Reproduce the records exactly through the line with "食とつながりの応援事業」 (141, 1893)".

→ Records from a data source
◆ ◆ ◆ ◆ ◆ ◆ ◆
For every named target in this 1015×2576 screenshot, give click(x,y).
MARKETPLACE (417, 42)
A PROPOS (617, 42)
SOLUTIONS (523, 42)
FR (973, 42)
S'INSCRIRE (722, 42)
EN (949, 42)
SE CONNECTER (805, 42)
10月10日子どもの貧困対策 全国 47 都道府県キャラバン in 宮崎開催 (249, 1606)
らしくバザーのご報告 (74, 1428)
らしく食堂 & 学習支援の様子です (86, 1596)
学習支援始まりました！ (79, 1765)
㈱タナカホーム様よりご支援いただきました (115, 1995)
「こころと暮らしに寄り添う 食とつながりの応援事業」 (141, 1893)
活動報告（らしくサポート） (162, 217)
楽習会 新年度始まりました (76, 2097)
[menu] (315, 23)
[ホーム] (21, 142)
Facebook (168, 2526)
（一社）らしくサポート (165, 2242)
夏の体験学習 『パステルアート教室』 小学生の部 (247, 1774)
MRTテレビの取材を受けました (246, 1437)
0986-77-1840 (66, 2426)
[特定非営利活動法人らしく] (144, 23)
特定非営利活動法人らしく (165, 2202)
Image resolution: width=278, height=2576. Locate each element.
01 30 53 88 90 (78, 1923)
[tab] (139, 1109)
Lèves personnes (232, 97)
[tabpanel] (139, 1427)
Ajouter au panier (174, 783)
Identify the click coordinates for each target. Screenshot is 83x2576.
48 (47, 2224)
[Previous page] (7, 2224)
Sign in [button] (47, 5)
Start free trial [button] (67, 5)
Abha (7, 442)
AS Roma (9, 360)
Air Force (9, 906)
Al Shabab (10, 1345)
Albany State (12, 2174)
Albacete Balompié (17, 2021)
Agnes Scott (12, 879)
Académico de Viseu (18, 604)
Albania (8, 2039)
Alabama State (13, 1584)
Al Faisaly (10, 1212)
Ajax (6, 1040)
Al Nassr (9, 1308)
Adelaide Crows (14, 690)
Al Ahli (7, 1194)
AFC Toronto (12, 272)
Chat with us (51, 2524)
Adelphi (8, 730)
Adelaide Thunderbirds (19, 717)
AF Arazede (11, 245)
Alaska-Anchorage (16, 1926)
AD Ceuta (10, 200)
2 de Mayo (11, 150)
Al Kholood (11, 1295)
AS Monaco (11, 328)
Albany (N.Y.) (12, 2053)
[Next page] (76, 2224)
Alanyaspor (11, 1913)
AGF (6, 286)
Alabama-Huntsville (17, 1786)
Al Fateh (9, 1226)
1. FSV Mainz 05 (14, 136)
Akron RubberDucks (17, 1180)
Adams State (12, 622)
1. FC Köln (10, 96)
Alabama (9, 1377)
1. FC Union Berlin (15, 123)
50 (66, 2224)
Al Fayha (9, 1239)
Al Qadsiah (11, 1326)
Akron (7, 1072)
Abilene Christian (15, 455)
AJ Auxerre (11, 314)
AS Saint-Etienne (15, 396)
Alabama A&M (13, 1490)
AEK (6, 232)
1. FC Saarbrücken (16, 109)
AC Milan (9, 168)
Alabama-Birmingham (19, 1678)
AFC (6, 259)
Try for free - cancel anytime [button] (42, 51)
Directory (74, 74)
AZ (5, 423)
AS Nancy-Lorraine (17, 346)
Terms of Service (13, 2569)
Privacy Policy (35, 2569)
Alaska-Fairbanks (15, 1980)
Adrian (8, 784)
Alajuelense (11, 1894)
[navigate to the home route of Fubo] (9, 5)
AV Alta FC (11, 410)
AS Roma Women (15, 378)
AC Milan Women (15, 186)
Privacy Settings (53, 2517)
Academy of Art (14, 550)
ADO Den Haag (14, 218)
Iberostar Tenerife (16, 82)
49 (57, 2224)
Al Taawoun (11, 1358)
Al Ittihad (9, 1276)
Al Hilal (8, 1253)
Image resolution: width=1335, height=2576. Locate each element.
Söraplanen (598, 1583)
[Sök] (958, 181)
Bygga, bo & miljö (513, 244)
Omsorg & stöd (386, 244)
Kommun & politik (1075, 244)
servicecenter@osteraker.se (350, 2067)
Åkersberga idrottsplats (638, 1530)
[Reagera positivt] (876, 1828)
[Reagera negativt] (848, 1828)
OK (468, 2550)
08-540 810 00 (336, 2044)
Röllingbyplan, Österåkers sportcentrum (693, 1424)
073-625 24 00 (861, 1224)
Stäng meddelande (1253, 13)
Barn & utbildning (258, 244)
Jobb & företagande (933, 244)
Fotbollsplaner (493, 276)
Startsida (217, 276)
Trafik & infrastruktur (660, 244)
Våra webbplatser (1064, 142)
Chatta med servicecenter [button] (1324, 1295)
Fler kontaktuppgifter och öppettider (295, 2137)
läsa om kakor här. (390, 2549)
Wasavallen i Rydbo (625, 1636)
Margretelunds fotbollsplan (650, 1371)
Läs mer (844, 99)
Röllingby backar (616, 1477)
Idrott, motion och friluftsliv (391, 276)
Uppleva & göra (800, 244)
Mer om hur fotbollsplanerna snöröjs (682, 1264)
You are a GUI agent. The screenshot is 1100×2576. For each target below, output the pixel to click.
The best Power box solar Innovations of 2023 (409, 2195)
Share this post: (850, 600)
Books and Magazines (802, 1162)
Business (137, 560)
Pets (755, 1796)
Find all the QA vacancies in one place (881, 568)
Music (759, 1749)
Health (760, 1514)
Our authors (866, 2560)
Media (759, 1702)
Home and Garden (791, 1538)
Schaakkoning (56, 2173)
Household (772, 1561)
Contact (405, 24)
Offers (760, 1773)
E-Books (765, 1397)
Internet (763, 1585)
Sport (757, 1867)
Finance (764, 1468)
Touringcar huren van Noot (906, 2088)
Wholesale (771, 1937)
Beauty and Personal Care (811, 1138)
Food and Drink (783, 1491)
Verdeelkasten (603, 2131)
◆ ◆ ◆ ◆ ◆ ◆ ◆
→ Problem solution
For every named target in this 1015×2576 screenshot, give click(x,y).
MARKETPLACE (417, 42)
A PROPOS (617, 42)
SOLUTIONS (523, 42)
FR (973, 42)
S'INSCRIRE (722, 42)
EN (949, 42)
SE CONNECTER (805, 42)
10月10日子どもの貧困対策 全国 47 都道府県キャラバン in 宮崎開催 (249, 1606)
らしくバザーのご報告 (74, 1428)
らしく食堂 & 学習支援の様子です (86, 1596)
学習支援始まりました！ (79, 1765)
㈱タナカホーム様よりご支援いただきました (115, 1995)
「こころと暮らしに寄り添う 食とつながりの応援事業」 (141, 1893)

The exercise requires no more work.